Les visions de Lessig et Stallman de leur chères licences, sont quand même typiquement américaine, on perd jamais de vue le profit, un bon vieux libéralisme "american dream", et on se dédouane d'être des trotsky en expliquant qu'on ne modifie qu'une petite chose, la diffusion, que tout le reste est encore possible. (voir les positions de stallman sur les clauses NC). Les mecs sont pas des décroissant quoi.
dF
Re: Comment définir l'utilisation commerciale d'une oeuvre ?
Publié : 04 oct. 2009, 14:16
par jeremienestel
tdBt,
dans l'absolu je suis d'accord avec toi.
bemol, juste sur le pragmatisme et l'utopisme.
Je n'aime pas Trosky = Staline en puissance .
Préfère Makhno
bises
J.
Re: Comment définir l'utilisation commerciale d'une oeuvre ?

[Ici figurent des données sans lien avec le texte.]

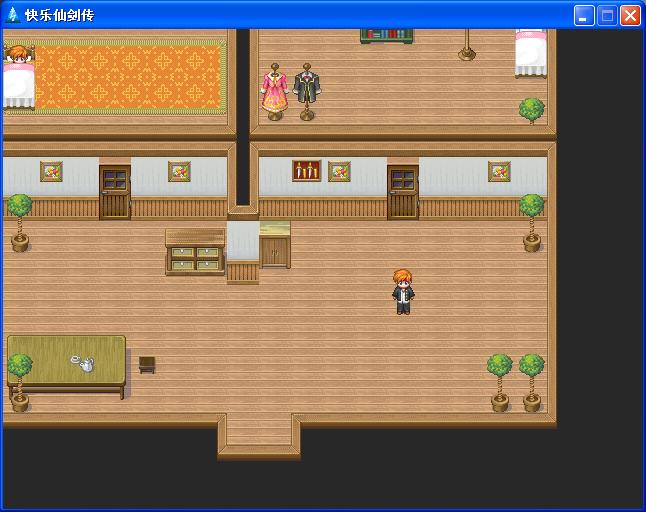Click the south exit doorway floor
The height and width of the screenshot is (512, 646).
[x=259, y=431]
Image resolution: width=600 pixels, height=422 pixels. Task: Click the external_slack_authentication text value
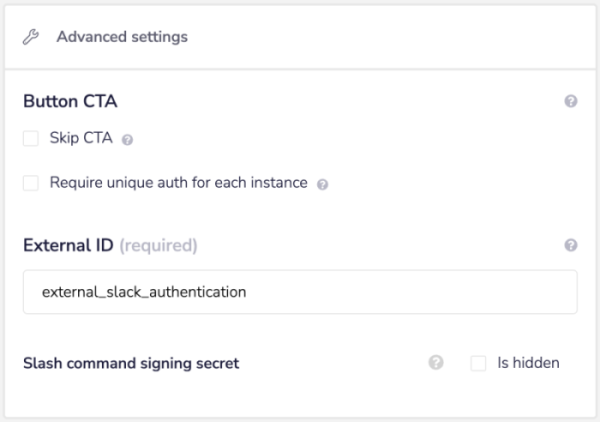pos(144,292)
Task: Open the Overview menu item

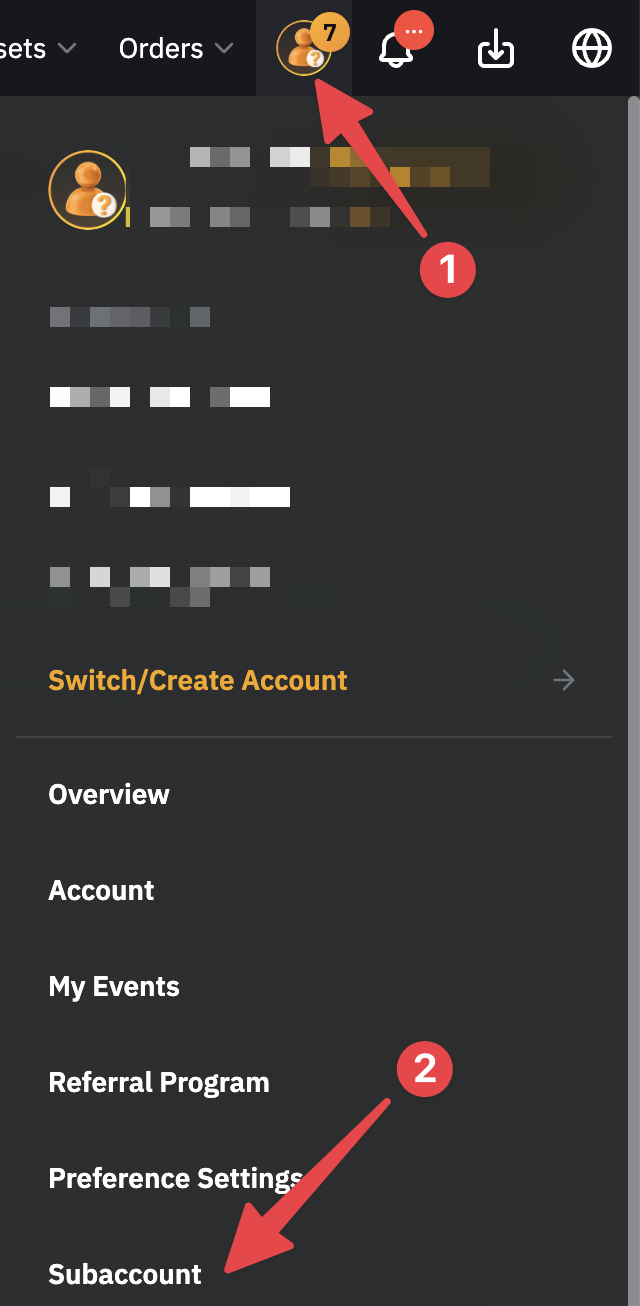Action: coord(109,795)
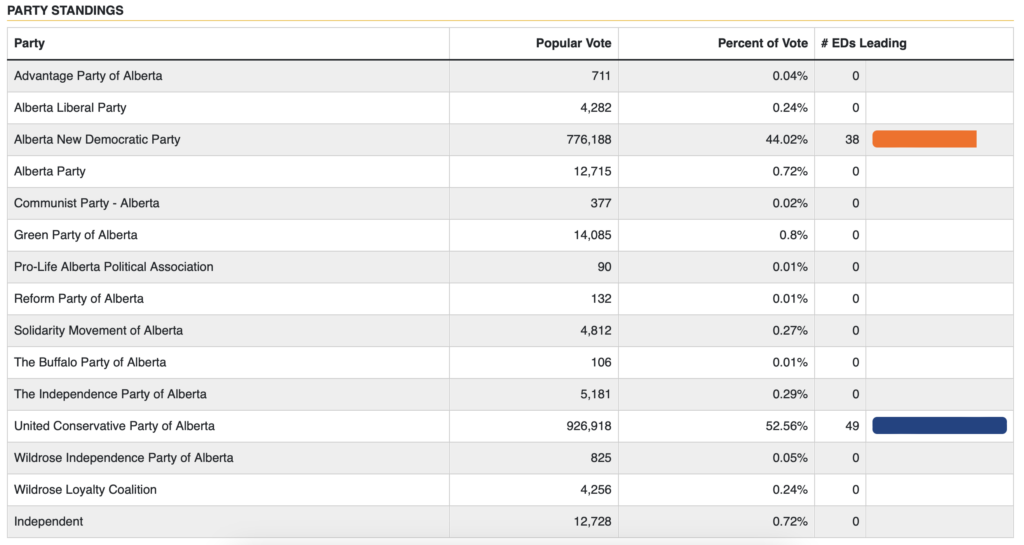The height and width of the screenshot is (545, 1024).
Task: Select the 926,918 popular vote cell
Action: (534, 426)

Publié : 04 oct. 2009, 15:50
par dj3c1t
jeremienestel a écrit :Je suis farouchement opposé à assimilé LAL à gratuit. Il n'existe pas de gratuité au téléchargement. JZ de la quadrature ne cesse de l'expliquer les coùt d'internet ne sont pas neutres : achat d'ordinateur, achat de l'abonnement internet.
ok
c'est là que je te suis pas du tout Jéremie.
ce que tu dis, là, c'est comme dire: pour pouvoir écouter de la zic, il faut être vivant, et pour être vivant, il faut manger et manger, ça coute des sous donc la zic est pas gratuite. j'veux dire, sur ce genre de raisonnement, y'a absolument rien qui est gratuit.
les ordis et les connections (internet, 3g, demolécularisation, etc) peuvent trés bien se passer de la zic pour exister. si des marketeux incluent des forfaits culturels dans les offres de connection, c'est parce qu'ils pensent que ce sera plus "attrayant". ça veut pas dire que c'est inéxorablement lié.
en ce qui concerne les LO, c'est pas une question de téléchargement. c'est une histoire de diffusion et ça inclue les transfères usb, les copies analogiques...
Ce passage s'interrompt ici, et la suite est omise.